Physical therapy is integral to any athlete’s success, but “especially when an athlete has suffered an injury,” says Nerio. “Therapy will help the athlete to get healthy and back physically to where they were before. It’s also important in a preventative way, especially if an athlete is susceptible to certain injuries.”
Lang continues: “A big part of staying in top athletic shape is listening to your body. There are times when athletes can push through things and times when it’s wiser to seek help,” he says. “The athletic trainers are a central part of that equation at Oklahoma State.”
NSU Athletics head trainer Abby Gunnink says that the “most important things to do are to eat, sleep and hydrate. Never let injuries linger, because it will probably come back to haunt you. Don’t ignore your body,” she says. “Physical therapy is important to all sports. At NSU, we incorporate rehabilitation into everything.”
Robert Fulton, University of Oklahoma’s associate athletics director of athletic medicine, say it’s all about patience.
“Getting and keeping your body in tip-top shape is a lifestyle,” he says. “It requires consistent hard work, eating right and getting adequate sleep. Conversely, you want to avoid trying to do too much too soon and too fast. There’s no quick fix. It’s a process that takes time and effort.”
A Well-Rounded Life
Collegiate leadership works to ensure athletes are getting a well-rounded college experience, not focused solely on sports.

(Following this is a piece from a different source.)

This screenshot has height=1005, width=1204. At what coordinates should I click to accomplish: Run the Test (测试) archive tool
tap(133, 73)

“‘Well-rounded’ can be defined differently based on the needs of the student-athlete,” says Brenton Sumler, OU’s associate athletics director for student-athlete experience and well-Being. “We strive to meet our student athletes where they are as it pertains to their personal, holistic development. From the hard skills of resume writing and interview prep to the soft skills of interpersonal communication and emotional intelligence, we provide resources to meet the unique needs of each individual. Along with those resources, we expose them to programming, events and speakers to broaden their minds, so that they can leave OU as the best version of themselves and become a positive global citizen.”

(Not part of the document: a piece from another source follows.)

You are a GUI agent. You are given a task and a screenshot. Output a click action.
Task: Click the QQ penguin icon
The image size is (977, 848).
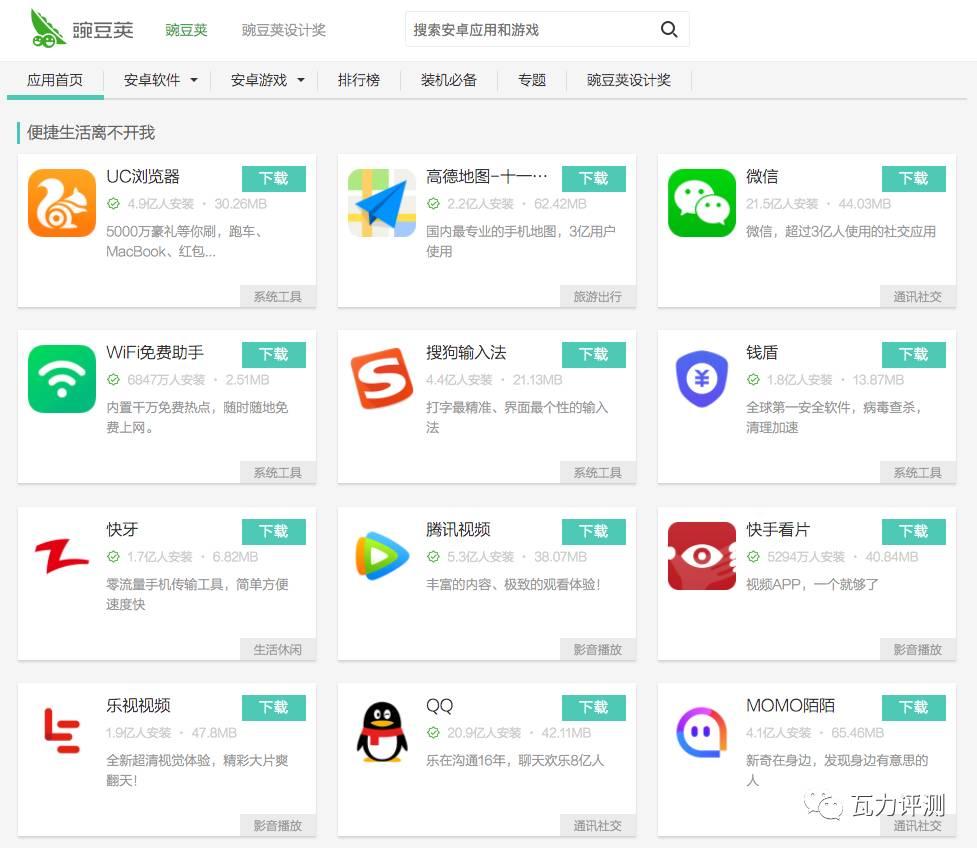coord(382,732)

NSU provides a variety of resources to its student athletes as well.
“NSU Athletics offers at least one Life Skills program for student athletes each academic year, and also has an aggressive sexual assault/awareness seminar that is required to be completed by every student-athlete, coach and athletics administrator,” says Pettus. “As a member of the NCAA, we are required to have a Student-Athlete Advisory Committee (SAAC), composed of at least one athlete from each sport. SAAC plans fundraising activities throughout the year to support the NCAA Division II charity of choice: Make-A-Wish.”
Along with that, different coaches at NSU can schedule allotted community service hours for their sports.
“Some sports read to elementary classes, others volunteer with clean-up projects in the community, as well as a variety of other events throughout the year,” says Pettus.
Lang says that making sure student athletes have a well-rounded experience is critical.
“Each student-athlete handles this differently and according to their own sensibilities,” he says. “For some, it’s plugging into Greek life. For others, it’s as simple as living with roommates who don’t play sports. Maybe it’s getting involved at church. Our student athletes have the option to be as involved as they choose to be. One example is Anthony Hill. Anthony played wide receiver on our football team but also had a passion for drama, so he got involved with that during his time at Oklahoma State. After graduation, he got into modeling and is now a regular cast member on ABC’s Grey’s Anatomy.”